KAYLAN: I put my hand on Veronica's, like, rib cage to see if she was breathing. But she wasn't breathing so, I started freaking out. And then they told me to do CPR and I told them I couldn't because her mother was on top of her and couldn't move.
HARLOW: Veronica's mother, Ashley, was shot in the neck and abdomen. She lived. Veronica did not.
KAYLAN: She liked to draw and she liked to look at the - I had a bunny - well, I have a bunny in the room. And she always liked to look at the bunny.
HARLOW (on camera): OK. Take your time.
(voice-over): Her pastor calls her a girl with a servant's heart.
PASTOR MICHAEL WALKER: She's the type of kid that would come in a room and say what can I do to help? You know, how can I give of myself? I mean a young kid, that really can't be taught.
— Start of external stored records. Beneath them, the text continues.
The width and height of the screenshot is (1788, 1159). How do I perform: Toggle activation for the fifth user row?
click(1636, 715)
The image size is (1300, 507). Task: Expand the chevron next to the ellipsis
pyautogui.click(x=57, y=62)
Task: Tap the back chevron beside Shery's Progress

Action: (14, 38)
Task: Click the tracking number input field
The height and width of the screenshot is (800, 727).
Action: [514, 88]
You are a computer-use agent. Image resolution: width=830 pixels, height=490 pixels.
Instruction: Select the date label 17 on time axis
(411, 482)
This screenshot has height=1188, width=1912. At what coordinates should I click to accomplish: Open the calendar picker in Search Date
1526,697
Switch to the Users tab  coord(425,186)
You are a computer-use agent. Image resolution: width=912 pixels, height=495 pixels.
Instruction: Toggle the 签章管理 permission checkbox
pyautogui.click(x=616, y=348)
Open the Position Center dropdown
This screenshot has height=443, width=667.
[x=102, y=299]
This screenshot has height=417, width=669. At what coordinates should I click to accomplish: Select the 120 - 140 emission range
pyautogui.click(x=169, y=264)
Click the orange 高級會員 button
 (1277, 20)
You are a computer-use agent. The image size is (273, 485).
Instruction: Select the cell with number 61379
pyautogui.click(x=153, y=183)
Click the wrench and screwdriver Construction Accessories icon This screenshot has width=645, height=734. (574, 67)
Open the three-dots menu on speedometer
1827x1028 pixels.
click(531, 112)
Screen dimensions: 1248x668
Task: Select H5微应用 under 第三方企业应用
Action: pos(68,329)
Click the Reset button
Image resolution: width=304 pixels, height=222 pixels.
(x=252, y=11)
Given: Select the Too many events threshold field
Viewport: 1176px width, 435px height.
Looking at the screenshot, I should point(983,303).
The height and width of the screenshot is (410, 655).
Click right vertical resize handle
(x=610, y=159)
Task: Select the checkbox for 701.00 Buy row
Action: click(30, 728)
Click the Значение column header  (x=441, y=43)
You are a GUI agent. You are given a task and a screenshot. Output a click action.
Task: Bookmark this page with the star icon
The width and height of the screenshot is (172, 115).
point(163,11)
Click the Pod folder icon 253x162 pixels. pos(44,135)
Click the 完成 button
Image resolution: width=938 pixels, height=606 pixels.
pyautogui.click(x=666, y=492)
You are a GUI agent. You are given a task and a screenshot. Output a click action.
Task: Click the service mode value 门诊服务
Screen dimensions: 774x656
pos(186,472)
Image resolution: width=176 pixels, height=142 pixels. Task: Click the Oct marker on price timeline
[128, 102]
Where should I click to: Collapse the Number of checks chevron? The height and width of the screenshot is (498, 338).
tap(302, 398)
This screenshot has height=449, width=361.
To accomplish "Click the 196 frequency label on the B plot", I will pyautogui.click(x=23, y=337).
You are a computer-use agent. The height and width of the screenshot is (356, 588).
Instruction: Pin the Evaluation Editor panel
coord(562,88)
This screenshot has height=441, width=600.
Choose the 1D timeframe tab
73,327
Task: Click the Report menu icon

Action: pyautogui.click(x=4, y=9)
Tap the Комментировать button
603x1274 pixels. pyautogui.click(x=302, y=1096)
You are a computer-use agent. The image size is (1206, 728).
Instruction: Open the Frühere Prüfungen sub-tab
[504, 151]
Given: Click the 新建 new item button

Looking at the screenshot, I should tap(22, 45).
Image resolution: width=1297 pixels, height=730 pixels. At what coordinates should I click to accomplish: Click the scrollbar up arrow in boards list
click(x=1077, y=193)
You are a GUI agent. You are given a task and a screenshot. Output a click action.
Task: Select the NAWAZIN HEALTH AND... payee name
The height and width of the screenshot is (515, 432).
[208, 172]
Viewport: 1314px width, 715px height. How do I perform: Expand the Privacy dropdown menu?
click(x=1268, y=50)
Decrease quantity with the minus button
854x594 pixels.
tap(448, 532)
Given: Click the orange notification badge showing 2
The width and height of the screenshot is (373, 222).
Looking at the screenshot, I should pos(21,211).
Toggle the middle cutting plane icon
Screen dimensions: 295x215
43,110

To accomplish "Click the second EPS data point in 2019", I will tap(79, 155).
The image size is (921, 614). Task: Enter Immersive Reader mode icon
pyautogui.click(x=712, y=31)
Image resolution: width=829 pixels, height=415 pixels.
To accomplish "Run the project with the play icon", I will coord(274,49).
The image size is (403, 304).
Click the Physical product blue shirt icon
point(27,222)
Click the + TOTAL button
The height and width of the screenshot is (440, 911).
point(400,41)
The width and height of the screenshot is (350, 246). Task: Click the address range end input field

HEATHER, KAYLAN'S MOTHER: She actually was consoling me.
HARLOW (on camera): You were?
HEATHER: And she was telling me that it will be OK.
HARLOW: How has this changed your life?
KAYLAN: There are certain things i can't, like, hear or certain things I can't look at or certain things that I can't do or even wear.
HARLOW: Like what?
KAYLAN: Like the clothes that I wore that night. I don't want to put those on again. Popping sounds. Or, like, banging. If it sounds a certain way. And I can't really look at popcorn.
HARLOW: I know you want to say something to Ashley, the mother of Veronica, the little girl you tried to help.
KAYLAN: All I want right now is to go visit Ashley.
HARLOW (voice-over): Kaylan may not have been physically wounded, but she still bears the scars.
Poppy Harlow, CNN, Aurora, Colorado.
LEMON: Wow, amazing. Little Kaylan there. And, Deb, so many heroes in this horrific tragedy. So many heroes who we have spoken to and those who managed to live but will live with the scars, the physical and the mental scars here say they don't want to be referred to, Deb - they said they're not victims. They say they are survivors and what we are hearing - it's just over my shoulder - we're told that the suspect in all of this has access to television and to newspapers. We certainly hope he's watching. And if he is found guilty of this, the horrific thing that he is accused of doing, he can hear from the families now.